AUFGABENTEILE:
1. Auf welchem Wartelistenplatz landet Ron laut dem Text über Truth Social?
2. Worauf führt der Text über Truth Social den plötzlichen Erfolg der App zurück? Erläutere dies in ein bis drei Sätzen.
3. Führe den Text über Truth Social im Anschluss an seinen letzten Satz fort.

TEXTAUSZUG:
Das Trump-Netzwerk "Truth Social" ist nach einem miserablen Start plötzlich die meistgeladene App im Apple Store. Wir haben uns auf "Truth Social" umgesehen – damit ihr es nicht müsst.
Zuerst erfinden wir einen Alias: Ron Roger, einen überzeugten Trump-Fan und Wahrheitssucher aus New Jersey. Wir hoffen, dass wir uns so unauffällig umsehen können.
Wer "Truth Social" nutzen möchte, braucht ein iPhone – die App gibt es noch nicht für Android. America first gilt auch im Apple Store: Man muss in den USA leben. Mit VPN-Tunnel und amerikanischer Handynummer ausgestattet, lädt sich Ron die App herunter.
Die Registrierung ist kompliziert und erfordert die Angabe von Wohnsitz, verifizierter Handynummer und Email-Adresse.
Wir geben alles ein. Ron landet auf Wartelistenplatz 1.557.984. In den Bewertungen der App zeigt sich, Ron ist nicht der Einzige, den das Warten wütend macht.
Wenige Stunden später ist er plötzlich trotzdem drin. Komisch, aber egal: "Welcome you to our Truth Seeking community" heißt es in der Begrüßungsmail.
Der plötzliche Erfolg liegt wohl an der neuen Kooperation mit der Video-Hosting-Plattform "Rumble", deren technische Infrastruktur "Truth Social" seit Ende letzter Woche nutzt. Vermutlich auch der Hauptgrund für Platz 1 im Apple Store.
Technische Probleme gibt es aber weiterhin: Bei unserem Besuch auf "Truth Social" fallen Bugs auf, man springt zum Beispiel beim Scrollen immer wieder ungewollt nach oben.
Ästhetisch scheint "Truth Social" ein Versuch zu sein, Twitter zu kopieren. Unterschiede: Verifizierungshaken sind nicht blau, sondern konservativ rot. Das Default-Profilbild ist ein Weißkopfseeadler. Tweets heißen Truths – Retweets heißen Retruths.

DATENSATZINHALT:

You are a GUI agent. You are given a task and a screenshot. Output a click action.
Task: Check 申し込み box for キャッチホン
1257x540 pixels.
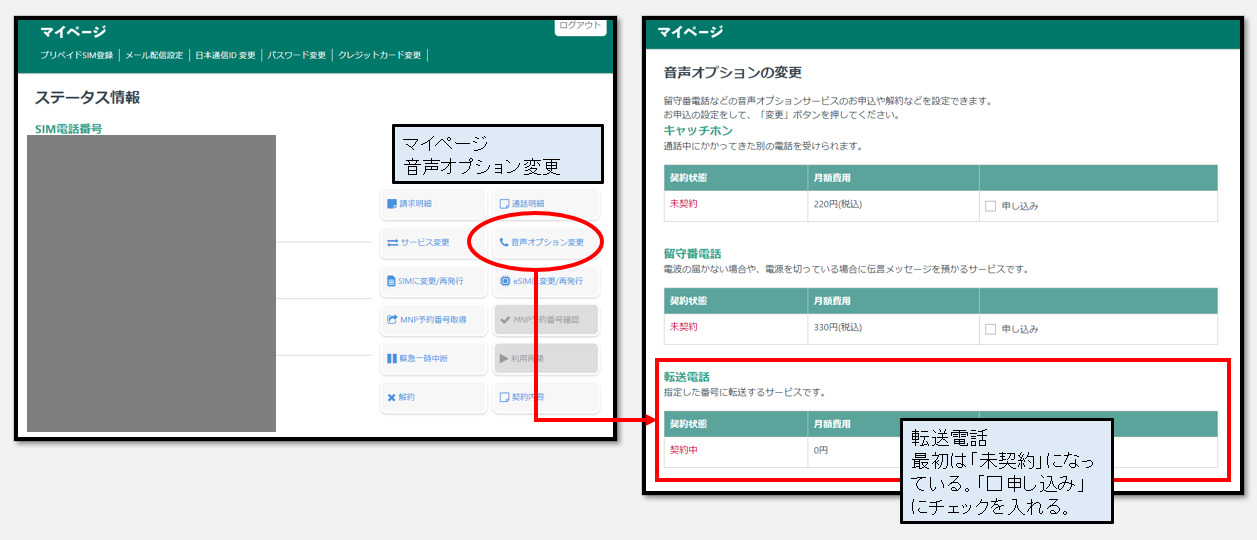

LÖSUNGEN:
1. Auf Wartelistenplatz 1.557.984.

2. Der Erfolg liegt wohl an der neuen Kooperation mit der Video-Hosting-Plattform "Rumble", deren technische Infrastruktur "Truth Social" seit Ende letzter Woche nutzt. Diese Kooperation ist vermutlich auch der Hauptgrund für Platz 1 im Apple Store.

3.
Ein Blick in die Community-Standards zeigt: “Not Safe For Work”-Content (z.B. Gewalt, Nacktheit, Vulgäres) und Trolling sind ausdrücklich erlaubt. Nacktheit und Beleidigungen aber gleichzeitig verboten. Verwirrend.
Als Erstes wird einem Donald Trumps Profil (2 Mio. Follower) vorgeschlagen. Seine bisher einzige Truth:
“Get Ready! Your favorite President will see you soon!”
Die anderen Vorschläge entspringen dem rechtskonservativen Medienspektrum der USA: FoxNews, Breitbart News, Newsmax.
Beim Scrollen durchs Netzwerk liest Ron viel Häme ggü. Joe Biden und Freude über die Nachricht, dass @elonmusk Twitter gekauft hat. Manche schreiben, sie werden jetzt auch wieder Twitter nutzen. Zu den Wahlen in Frankreich ist die Meinung einstimmig: diese Wahlen sind gefälscht!
Ron Roger sucht nach deutschen Accounts und findet Olaf Scholz. Wir versuchen uns mit ihm anzufreunden, es scheint aber nicht der Echte zu sein. Was uns bei vielen Profilen begegnet: Unternehmen, deren Handle gesichert wurde und nun zum Kauf angeboten wird.
Ron findet ein Profil mit liberaleren Positionen. Es gehört einer Journalistin der Wahington Post. Unter ihren Beiträgen: Häme, Beleidigungen, Todeswünsche.
Die Trending Hashtags – Stand 28.4.22, 15:30 Uhr – sind: #Truth (11.835 people talking), #GasPrices (880 people talking), #Faith (1.364 people talking), #Ukraine (1.026 people talking) und #Russia (912 people talking).
Wie viele Truth-Seekers gibt es? Die Downloadzahl der App soll bei 1,5 Millionen liegen. Laut dem Datenportal "MarketWatch" nutzen gut 500.000 Menschen die Plattform täglich. Zum Vergleich: So viele User verliert Facebook aktuell pro Tag.
Die Plattform bewirbt sich, keine politische Ideologie zu diskriminieren. Das sollen Contentbots automatisiert lösen. Konkret: Bestimmte Wörter werden hinter "Sensitive Content" Warnings versteckt. Das nur manchmal. Achtung, gleich kommt: "Fuck you, Bitch!"
Zusammenfassend fühlt sich "Truth Social" wie ein großes Donald Trump Fanforum an. Wenn man Social Media vorwerfen kann, Echokammern zu produzieren, dann ist diese Plattform besonders schallgeschützt.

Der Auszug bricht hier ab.